Wow! how sweet!!! Yes, I'd guess in a few months when they're closer in size, it'll be fun to watch who rolls over all the time for playtime! Thanks for the great video!


----------



## Oaklys Dad (Dec 28, 2005)

That is perfect. Tucker makes the perfect big brother to little Tyson. That was fun to watch.


----------



## Sammie's Mom (Mar 20, 2009)

Wonderful video, Tucker is a great big brother!!!


----------



## inge (Sep 20, 2009)

What a great video! Tucker is really amazing!


----------



## Abbydabbydo (Jan 31, 2007)

Abby did that with Finn when he was a baby, but when the time came to put her foot down, he got the message quickly. I love the way I give them both the same stuffed bones but they have to exchange them to make sure nobody got a better one.

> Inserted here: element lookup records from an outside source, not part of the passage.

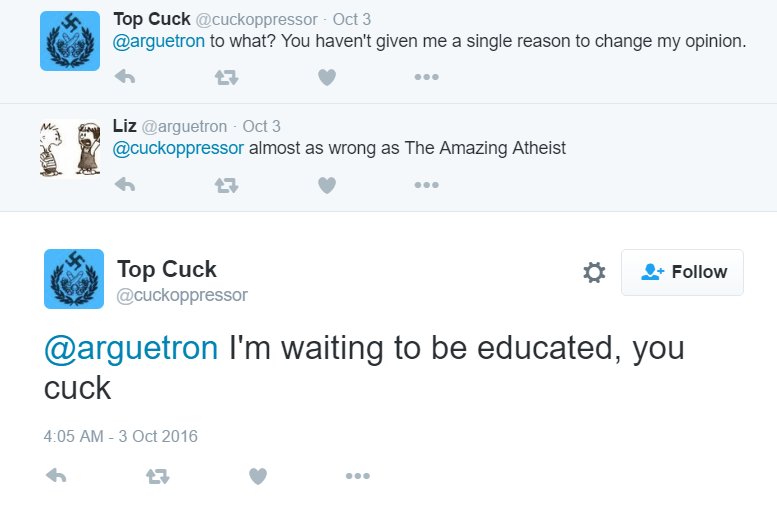Screen dimensions: 777x508
Task: Open Liz's profile picture
Action: pos(70,148)
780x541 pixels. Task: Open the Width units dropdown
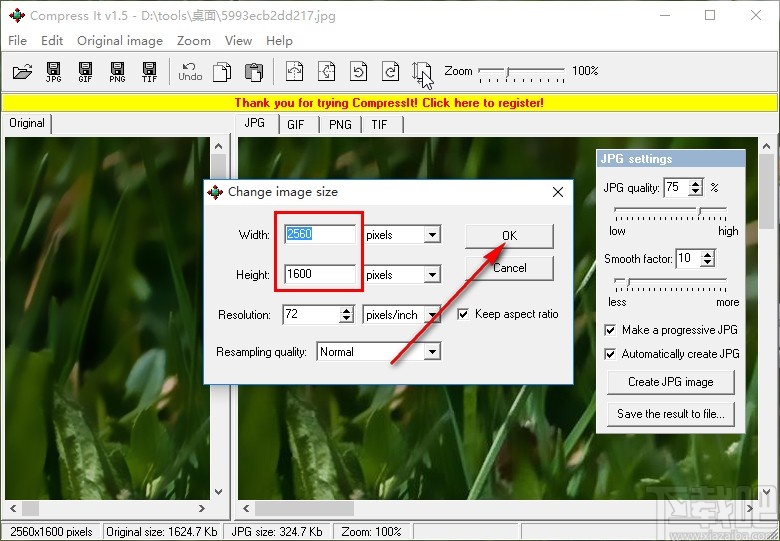432,235
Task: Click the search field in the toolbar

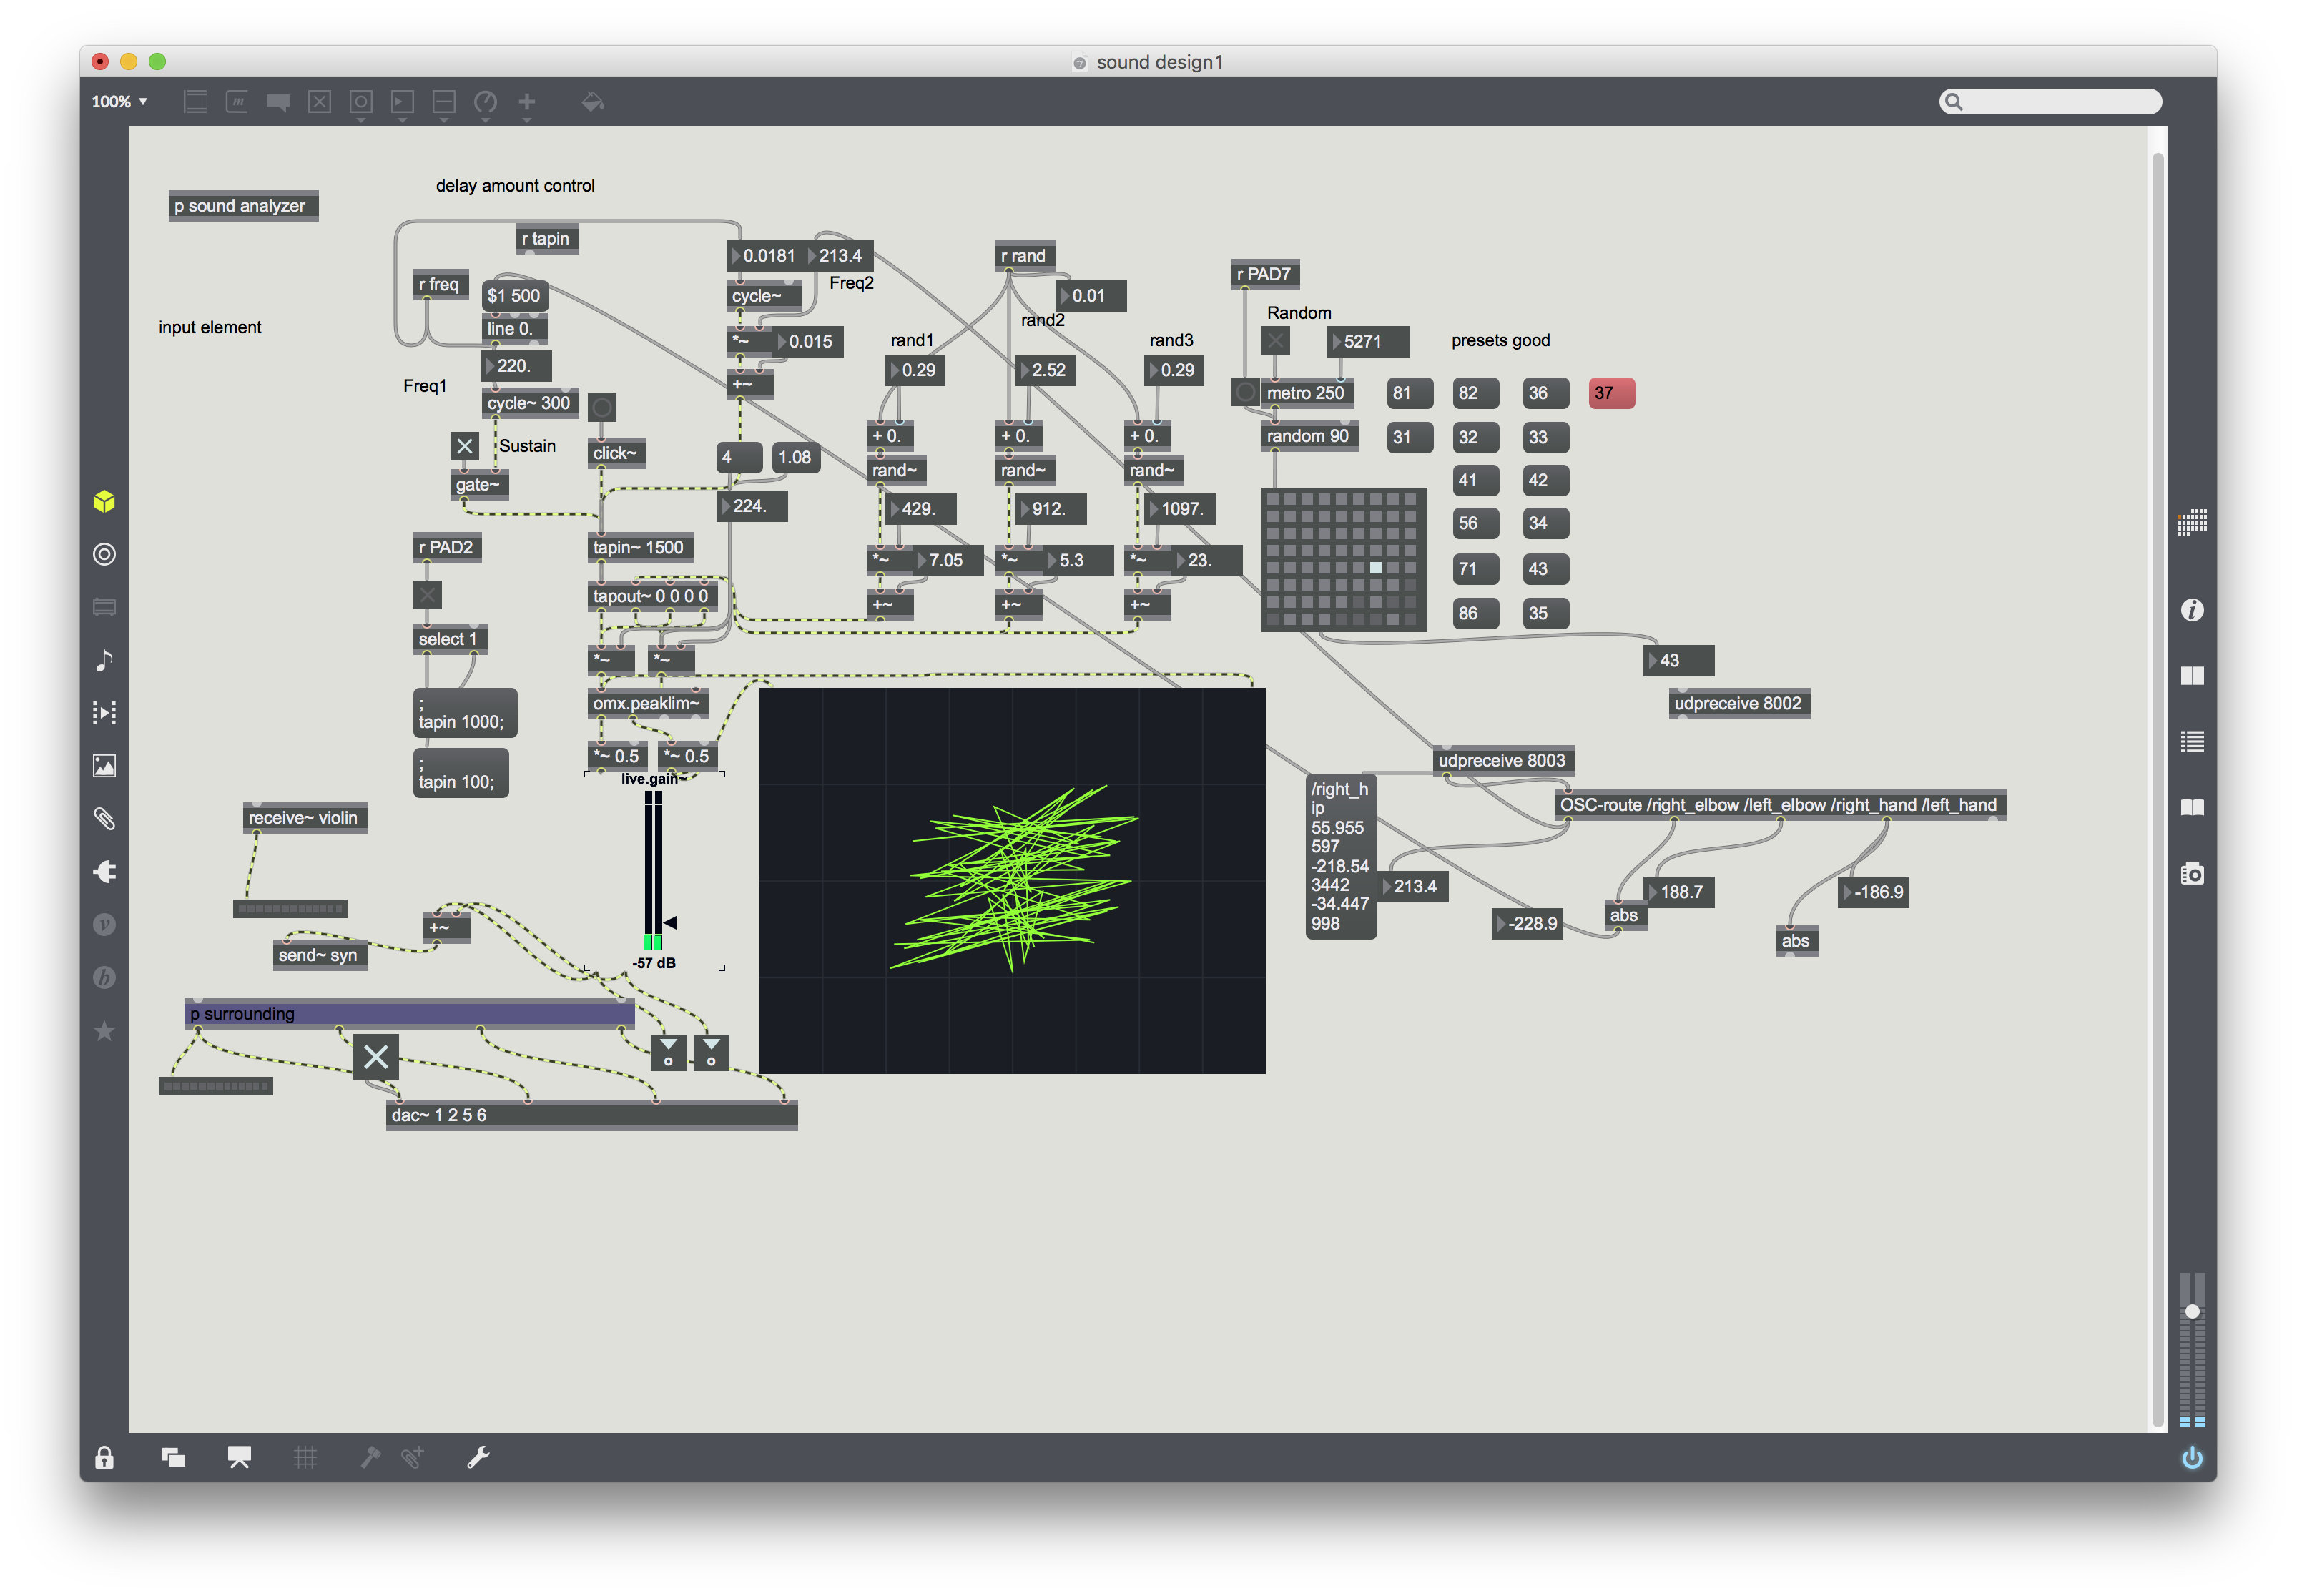Action: click(2060, 102)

They are going to be best of buds for sure!


----------



## beargroomer (Jan 2, 2008)

LOOOOVE Tucker + Tyson videos and pictures! Tucker is such a good brother!


----------



## jwemt81 (Aug 20, 2008)

Abbydabbydo said:


> I love the way I give them both the same stuffed bones but they have to exchange them to make sure nobody got a better one.QUOTE]
> 
> That sounds exactly how it is here! The minute one of them has a toy, the other one wants it! Tyson has suddenly gotten the idea in his head that Tucker's testicles are just the greatest toys in the world. He'll stand right underneath Tucker and start batting at them with his paws. He gave Tucker a good nip in the junk this morning with those razor puppy teeth and he just about sent Tyson flying across the room! :doh:


----------